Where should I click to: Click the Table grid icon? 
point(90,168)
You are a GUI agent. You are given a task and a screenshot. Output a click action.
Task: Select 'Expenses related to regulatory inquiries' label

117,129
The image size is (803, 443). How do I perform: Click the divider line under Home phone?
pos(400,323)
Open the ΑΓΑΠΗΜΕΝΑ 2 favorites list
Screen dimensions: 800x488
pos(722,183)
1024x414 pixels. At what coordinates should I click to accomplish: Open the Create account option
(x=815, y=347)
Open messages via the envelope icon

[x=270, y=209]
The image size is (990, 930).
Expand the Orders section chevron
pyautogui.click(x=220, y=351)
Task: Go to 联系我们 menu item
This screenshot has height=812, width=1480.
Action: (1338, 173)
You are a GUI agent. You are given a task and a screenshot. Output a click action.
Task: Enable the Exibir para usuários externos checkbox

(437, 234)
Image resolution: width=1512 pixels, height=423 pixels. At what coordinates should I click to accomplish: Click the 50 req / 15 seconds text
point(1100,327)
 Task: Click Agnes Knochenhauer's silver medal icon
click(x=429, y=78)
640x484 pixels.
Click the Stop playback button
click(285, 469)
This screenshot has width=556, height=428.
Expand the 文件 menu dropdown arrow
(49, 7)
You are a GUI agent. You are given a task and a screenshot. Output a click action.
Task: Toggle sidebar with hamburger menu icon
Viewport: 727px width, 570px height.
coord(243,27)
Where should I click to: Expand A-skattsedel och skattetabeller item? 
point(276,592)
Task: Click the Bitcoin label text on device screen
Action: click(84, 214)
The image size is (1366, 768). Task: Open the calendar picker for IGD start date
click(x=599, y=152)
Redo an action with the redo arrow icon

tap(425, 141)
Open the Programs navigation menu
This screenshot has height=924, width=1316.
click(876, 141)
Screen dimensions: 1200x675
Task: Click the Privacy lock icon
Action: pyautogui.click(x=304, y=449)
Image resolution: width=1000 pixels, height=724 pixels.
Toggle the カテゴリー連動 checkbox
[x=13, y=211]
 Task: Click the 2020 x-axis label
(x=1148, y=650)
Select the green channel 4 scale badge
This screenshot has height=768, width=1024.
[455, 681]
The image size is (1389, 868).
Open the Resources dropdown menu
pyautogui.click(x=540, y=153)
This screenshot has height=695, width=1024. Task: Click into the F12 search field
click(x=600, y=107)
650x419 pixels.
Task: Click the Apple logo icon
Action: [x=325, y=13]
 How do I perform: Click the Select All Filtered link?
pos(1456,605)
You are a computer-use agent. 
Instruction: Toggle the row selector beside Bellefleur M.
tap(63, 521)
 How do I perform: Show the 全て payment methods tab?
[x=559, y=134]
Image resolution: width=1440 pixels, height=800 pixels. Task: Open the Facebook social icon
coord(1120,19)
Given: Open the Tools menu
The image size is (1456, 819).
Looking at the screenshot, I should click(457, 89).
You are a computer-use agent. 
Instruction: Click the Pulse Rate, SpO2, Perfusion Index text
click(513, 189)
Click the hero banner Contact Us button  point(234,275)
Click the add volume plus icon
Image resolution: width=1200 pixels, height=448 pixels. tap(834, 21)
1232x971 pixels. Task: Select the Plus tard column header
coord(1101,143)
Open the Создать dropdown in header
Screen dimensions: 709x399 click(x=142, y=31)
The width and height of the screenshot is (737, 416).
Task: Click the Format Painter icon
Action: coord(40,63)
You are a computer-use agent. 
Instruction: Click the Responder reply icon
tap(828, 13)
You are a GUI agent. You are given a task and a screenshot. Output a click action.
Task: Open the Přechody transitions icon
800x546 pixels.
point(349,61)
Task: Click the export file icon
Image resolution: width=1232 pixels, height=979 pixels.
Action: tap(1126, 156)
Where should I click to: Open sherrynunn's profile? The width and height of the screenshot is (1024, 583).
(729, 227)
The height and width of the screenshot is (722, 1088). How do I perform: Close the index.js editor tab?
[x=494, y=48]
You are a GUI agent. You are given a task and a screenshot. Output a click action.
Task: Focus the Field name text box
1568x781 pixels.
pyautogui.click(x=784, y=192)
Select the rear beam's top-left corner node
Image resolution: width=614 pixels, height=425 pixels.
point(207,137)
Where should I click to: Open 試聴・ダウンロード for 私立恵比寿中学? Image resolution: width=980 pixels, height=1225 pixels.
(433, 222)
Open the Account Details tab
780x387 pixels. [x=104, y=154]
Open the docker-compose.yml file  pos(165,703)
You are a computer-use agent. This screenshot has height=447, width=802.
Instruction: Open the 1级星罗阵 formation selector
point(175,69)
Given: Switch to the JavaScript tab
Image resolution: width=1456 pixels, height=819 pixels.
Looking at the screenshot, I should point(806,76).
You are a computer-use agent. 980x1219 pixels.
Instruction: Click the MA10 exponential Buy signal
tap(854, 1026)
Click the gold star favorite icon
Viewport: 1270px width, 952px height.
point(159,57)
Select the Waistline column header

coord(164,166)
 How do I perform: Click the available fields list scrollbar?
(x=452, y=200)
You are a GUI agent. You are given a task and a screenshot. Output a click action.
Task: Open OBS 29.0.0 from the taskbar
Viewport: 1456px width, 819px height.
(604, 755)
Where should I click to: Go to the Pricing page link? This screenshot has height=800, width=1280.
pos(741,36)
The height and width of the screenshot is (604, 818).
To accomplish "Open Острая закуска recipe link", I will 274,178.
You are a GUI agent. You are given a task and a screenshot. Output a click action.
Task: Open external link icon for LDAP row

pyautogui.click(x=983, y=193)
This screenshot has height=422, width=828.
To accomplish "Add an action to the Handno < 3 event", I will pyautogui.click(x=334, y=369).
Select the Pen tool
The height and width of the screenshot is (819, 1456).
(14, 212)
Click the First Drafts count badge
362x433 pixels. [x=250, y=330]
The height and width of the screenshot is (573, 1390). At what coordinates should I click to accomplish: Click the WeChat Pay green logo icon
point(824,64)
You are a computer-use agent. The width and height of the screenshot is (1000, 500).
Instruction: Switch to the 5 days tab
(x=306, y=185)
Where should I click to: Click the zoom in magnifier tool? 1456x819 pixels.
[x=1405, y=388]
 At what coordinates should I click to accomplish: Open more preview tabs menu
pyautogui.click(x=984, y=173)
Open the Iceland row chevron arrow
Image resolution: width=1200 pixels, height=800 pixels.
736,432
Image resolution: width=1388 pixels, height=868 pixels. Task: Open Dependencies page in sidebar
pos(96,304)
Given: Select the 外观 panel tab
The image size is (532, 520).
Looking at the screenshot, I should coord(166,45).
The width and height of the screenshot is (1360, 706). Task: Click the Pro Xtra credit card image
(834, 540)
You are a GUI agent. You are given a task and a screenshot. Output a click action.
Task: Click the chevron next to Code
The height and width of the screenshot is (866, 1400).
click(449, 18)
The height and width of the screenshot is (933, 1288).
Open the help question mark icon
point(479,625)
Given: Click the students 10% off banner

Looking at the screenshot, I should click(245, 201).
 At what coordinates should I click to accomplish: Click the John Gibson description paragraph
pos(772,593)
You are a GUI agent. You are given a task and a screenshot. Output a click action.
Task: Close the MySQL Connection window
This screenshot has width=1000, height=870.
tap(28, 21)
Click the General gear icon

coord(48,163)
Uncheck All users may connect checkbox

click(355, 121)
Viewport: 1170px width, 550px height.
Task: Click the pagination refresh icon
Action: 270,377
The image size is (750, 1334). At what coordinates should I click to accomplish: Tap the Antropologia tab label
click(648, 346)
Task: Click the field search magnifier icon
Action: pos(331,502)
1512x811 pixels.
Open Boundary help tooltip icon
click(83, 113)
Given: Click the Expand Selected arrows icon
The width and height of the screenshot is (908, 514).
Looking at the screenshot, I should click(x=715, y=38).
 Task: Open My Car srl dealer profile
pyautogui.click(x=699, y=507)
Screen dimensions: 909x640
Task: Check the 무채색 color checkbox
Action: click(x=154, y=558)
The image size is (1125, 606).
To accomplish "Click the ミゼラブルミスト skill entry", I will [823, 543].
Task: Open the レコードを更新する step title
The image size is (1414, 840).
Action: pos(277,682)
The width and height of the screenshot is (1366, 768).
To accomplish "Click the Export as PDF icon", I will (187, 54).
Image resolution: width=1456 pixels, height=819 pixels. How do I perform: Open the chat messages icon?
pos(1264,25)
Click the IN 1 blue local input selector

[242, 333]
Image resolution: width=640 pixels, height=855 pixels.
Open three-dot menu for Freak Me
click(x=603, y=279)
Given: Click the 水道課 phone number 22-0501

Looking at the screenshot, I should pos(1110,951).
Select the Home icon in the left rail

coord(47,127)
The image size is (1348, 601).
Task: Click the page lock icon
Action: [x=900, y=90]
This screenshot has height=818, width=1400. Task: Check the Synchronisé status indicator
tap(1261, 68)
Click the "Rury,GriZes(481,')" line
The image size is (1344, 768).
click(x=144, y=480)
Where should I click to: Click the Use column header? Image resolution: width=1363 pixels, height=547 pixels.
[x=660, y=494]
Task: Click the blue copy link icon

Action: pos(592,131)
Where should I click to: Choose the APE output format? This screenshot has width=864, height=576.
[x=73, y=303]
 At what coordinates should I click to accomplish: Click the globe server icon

┄┄┄┄┄┄┄┄┄┄┄┄┄┄┄┄┄┄┄┄

■ **THE EXERCISE**:
Transcribe the data above without changes, starting at the line that contains "Click the add volume plus icon" and ending at the line that contains "Action: tap(1126, 156)", with both of those lines included.

■ **EXPECTED ANSWER**:
Click the add volume plus icon
Image resolution: width=1200 pixels, height=448 pixels. tap(834, 21)
1232x971 pixels. Task: Select the Plus tard column header
coord(1101,143)
Open the Создать dropdown in header
Screen dimensions: 709x399 click(x=142, y=31)
The width and height of the screenshot is (737, 416).
Task: Click the Format Painter icon
Action: coord(40,63)
You are a computer-use agent. 
Instruction: Click the Responder reply icon
tap(828, 13)
You are a GUI agent. You are given a task and a screenshot. Output a click action.
Task: Open the Přechody transitions icon
800x546 pixels.
point(349,61)
Task: Click the export file icon
Image resolution: width=1232 pixels, height=979 pixels.
Action: tap(1126, 156)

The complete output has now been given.